Answer these questions from the T² versus MEWMA comparison code:
(a) What value is each T² value divided by to normalize it?
(b) Samples numbered up to what value are labeled "Phase I"?
(c) What color is given to the MEWMA line?

━━━━━ GIVEN PASSAGE ━━━━━

Comparing T² vs MEWMA

Code

# Create comparison dataframe
comparison_data <- tibble(
  Sample = 1:length(T2_values),
  `T² Statistic` = T2_values / UCL_T2,  # Normalize by UCL
  `MEWMA Statistic` = MEWMA_T2 / UCL_MEWMA,
  Phase = ifelse(Sample <= 80, "Phase I", "Phase II")
)

# Create comparison plot
comp_plot <- plot_ly(comparison_data) %>%
  add_trace(
    x = ~Sample,
    y = ~`T² Statistic`,
    type = "scatter",
    mode = "lines",
    name = "T² (normalized)",
    line = list(color = "blue", width = 2),
    hovertemplate = "<b>T²:</b> %{y:.3f}<extra></extra>"
  ) %>%
  add_trace(
    x = ~Sample,
    y = ~`MEWMA Statistic`,
    type = "scatter",
    mode = "lines",
    name = "MEWMA (normalized)",
    line = list(color = "darkgreen", width = 2),
    hovertemplate = "<b>MEWMA:</b> %{y:.3f}<extra></extra>"

━━━━━ GIVEN INFORMATION ━━━━━

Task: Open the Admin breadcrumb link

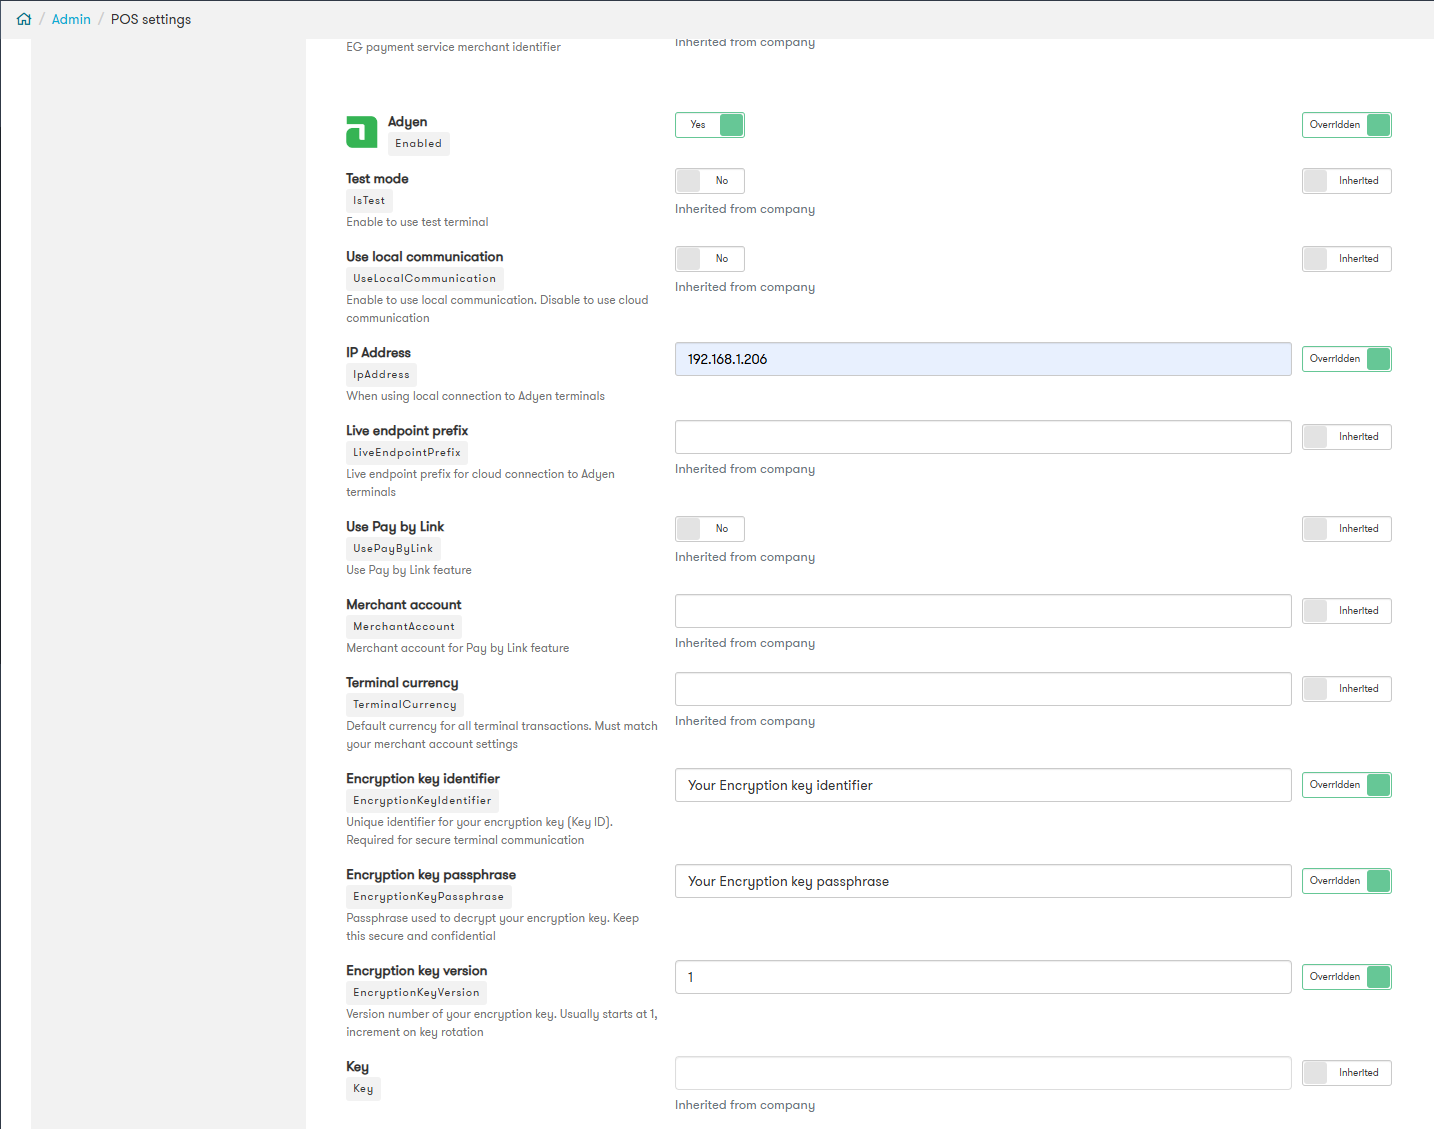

━━━━━

== ANSWER TO THE PROBLEM ==
(a) UCL_T2
(b) 80
(c) Dark green ("darkgreen")